WHAT YOU ARE ASKED TO DO> Every line below that contains the word "options" must be copied.

EXTRACTED ENTRIES>
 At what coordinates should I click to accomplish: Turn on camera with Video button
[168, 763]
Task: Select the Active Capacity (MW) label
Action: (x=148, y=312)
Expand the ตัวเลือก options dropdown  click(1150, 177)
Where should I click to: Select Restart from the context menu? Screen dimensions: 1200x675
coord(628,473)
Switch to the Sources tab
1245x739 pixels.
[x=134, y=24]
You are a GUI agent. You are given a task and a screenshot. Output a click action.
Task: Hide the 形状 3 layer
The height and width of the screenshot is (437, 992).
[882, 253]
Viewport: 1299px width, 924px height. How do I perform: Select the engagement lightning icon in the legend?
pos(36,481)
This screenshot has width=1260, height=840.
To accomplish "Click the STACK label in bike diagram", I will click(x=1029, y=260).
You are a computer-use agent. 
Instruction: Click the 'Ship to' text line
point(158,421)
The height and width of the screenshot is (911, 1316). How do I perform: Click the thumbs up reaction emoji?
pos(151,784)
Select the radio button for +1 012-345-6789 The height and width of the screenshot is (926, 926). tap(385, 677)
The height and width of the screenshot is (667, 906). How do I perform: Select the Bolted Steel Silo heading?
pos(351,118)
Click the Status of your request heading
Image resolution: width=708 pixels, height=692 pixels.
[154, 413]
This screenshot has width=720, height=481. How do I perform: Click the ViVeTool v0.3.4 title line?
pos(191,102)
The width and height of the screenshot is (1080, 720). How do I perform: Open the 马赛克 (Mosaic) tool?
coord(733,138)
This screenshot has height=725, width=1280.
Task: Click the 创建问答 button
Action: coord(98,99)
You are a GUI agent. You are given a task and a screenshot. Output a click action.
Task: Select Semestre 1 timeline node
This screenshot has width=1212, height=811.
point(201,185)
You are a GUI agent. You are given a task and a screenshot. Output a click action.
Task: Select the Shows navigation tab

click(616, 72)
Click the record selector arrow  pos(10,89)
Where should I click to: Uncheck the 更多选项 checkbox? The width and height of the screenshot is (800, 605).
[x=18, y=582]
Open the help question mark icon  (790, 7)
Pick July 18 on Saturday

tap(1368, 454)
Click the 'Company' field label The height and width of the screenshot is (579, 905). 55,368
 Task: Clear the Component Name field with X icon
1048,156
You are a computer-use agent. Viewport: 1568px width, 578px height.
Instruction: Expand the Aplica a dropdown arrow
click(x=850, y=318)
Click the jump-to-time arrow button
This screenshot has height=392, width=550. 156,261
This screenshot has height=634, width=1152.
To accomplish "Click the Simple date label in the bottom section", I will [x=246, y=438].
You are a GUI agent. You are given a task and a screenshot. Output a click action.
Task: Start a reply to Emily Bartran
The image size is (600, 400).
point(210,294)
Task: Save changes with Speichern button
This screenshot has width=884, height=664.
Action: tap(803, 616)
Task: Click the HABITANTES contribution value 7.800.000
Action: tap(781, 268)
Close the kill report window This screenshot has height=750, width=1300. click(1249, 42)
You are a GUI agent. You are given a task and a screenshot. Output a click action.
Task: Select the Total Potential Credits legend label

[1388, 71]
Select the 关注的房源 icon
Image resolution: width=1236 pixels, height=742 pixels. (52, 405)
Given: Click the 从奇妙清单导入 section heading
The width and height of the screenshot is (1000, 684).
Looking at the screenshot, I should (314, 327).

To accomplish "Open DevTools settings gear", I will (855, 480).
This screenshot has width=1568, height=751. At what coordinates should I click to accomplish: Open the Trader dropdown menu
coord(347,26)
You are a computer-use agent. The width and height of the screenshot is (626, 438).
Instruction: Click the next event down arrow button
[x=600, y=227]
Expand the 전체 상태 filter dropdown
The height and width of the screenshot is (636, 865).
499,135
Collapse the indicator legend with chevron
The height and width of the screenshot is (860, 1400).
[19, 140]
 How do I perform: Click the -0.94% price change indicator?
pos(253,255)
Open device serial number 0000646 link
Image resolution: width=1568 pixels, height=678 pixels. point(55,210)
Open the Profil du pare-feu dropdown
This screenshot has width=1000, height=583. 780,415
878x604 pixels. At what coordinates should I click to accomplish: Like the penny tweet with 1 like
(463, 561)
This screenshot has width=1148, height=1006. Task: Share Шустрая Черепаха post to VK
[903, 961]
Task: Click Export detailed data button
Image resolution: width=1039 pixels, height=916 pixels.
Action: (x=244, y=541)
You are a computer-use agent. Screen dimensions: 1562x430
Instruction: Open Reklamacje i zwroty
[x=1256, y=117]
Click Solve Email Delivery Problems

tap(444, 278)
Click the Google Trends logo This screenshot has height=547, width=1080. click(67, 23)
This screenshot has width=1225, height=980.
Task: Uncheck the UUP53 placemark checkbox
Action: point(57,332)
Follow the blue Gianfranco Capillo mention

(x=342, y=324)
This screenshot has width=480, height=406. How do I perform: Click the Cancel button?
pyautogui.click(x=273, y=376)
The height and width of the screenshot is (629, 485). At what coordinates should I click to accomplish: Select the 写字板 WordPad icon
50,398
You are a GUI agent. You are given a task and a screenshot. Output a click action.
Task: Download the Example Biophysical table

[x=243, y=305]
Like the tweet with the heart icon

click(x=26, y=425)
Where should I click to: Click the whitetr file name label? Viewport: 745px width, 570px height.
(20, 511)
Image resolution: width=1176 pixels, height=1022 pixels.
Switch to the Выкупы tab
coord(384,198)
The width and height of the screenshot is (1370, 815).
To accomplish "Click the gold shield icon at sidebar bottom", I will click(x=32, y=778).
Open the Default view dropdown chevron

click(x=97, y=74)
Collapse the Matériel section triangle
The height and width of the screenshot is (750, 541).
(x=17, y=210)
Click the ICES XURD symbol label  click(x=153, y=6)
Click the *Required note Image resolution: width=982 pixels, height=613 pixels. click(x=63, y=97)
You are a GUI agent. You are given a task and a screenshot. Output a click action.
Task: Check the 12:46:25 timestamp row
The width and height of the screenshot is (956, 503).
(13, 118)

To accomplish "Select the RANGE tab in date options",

RESULT FOR THIS TASK>
Expand the ตัวเลือก options dropdown  click(1150, 177)
To accomplish "Select the RANGE tab in date options",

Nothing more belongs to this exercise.